1.3Appellante is het niet eens met verweerders besluitvorming. In deze uitspraak beoordeelt het College of het project ‘ [naam 4] ’ als industrieel onderzoek of als experimentele ontwikkeling moet worden aangemerkt. Daarnaast beoordeelt het College of verweerder terecht geen subsidie heeft toegekend voor de opgevoerde uren van de deelnemers in de eerste fase van het project en voor het verkrijgen van een vergunning.
Is sprake van industrieel onderzoek of experimentele ontwikkeling?

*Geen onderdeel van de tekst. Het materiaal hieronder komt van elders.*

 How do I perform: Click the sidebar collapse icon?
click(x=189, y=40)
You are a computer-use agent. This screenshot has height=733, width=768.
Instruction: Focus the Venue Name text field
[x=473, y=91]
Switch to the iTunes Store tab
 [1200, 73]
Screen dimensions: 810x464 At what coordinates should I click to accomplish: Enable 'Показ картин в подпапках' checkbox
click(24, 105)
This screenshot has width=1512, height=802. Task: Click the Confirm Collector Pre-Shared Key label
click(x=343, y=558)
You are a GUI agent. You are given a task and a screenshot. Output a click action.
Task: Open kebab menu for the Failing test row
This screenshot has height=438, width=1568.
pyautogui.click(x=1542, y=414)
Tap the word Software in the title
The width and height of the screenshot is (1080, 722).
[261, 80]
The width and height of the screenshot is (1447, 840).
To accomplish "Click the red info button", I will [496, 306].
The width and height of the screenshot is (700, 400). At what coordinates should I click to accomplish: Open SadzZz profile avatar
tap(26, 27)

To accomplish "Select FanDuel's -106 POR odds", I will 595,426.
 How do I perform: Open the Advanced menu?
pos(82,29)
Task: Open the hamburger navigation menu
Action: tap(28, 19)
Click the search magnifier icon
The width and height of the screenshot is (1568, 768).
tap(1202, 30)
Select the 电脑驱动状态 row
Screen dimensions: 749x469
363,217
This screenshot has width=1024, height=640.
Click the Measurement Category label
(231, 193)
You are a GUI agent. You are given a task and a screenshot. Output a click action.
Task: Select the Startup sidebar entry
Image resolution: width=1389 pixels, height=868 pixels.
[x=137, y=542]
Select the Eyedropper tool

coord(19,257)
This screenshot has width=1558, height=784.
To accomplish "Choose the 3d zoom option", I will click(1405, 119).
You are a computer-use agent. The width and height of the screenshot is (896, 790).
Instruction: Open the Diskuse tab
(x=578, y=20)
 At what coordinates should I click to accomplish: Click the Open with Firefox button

2. Appellante voert aan dat de activiteiten in het project ‘ [naam 4] ’ voldoen aan de definitie van industrieel onderzoek. Onder verwijzing naar de uitspraak van het College van 6 oktober 2020 (ECLI:NL:CBB:2020:678) benadrukt appellante dat het project zich richt op de ontwikkeling van een nieuwe mestgoot, genaamd [naam 8] -klepelsysteem). Deze mestgoot is voorzien van een mestklepel, een verdiepte urineafvoer, nanocoating en koelslangen, waardoor het mogelijk wordt om vaste en vloeibare mest bij de bron te scheiden. Vervolgens zal de mest zo snel mogelijk uit de stal wordt afgevoerd naar een gesloten opslag of een vergister. Daarbij is de hypothese dat de emissie van ammoniak, methaan, geurstof en fijnstof beperkt blijft, omdat maar weinig mest in de stal aanwezig is. Bij Maatschap [naam 6] zal een nieuwe stal worden gebouwd met een prototype van de stalvloer, zodat onderzoek kan worden gedaan naar de optimale urine- en mestafvoer. Het project bestaat dus uit planmatig en kritisch onderzoek, waarbij nieuwe wetenschappelijke en technologische kennis en vaardigheden worden verkregen waardoor het prototype zich kan ontwikkelen tot een volledig stalsysteem. Daarmee is sprake van de creatie van een complex systeem en moet het project volgens appellante worden gekwalificeerd als industrieel onderzoek. 3. Verweerder handhaaft zijn standpunt dat het project geen industrieel onderzoek is, omdat gebruik wordt gemaakt van reeds ontwikkelde principes en materialen en er geen sprake is van het creëren van een complex systeem. Ook is er geen sprake van een iteratief proces. Volgens verweerder worden in het project relatief eenvoudige materialen, technieken en producten gebruikt, die op eenvoudige wijze te installeren zijn en in opbouw, gebruik en samenstelling niet fundamenteel worden veranderd. Daarbij zijn de technische uitdagingen relatief klein. Verweerder leidt uit het projectplan af dat appellante met toepassing en aanpassing van bestaande producten en technieken een zo hoog mogelijke emissiereductie wenst te realiseren. Dat nog niet bekend is hoe effectief het [naam 8] -klepelsysteem is, betekent niet dat sprake is van het verwerven van nieuwe kennis en vaardigheden met het oog op de ontwikkeling van een nieuw product, procedé of dienst. Verweerder concludeert dan ook dat het project moet worden gekwalificeerd als experimentele ontwikkeling.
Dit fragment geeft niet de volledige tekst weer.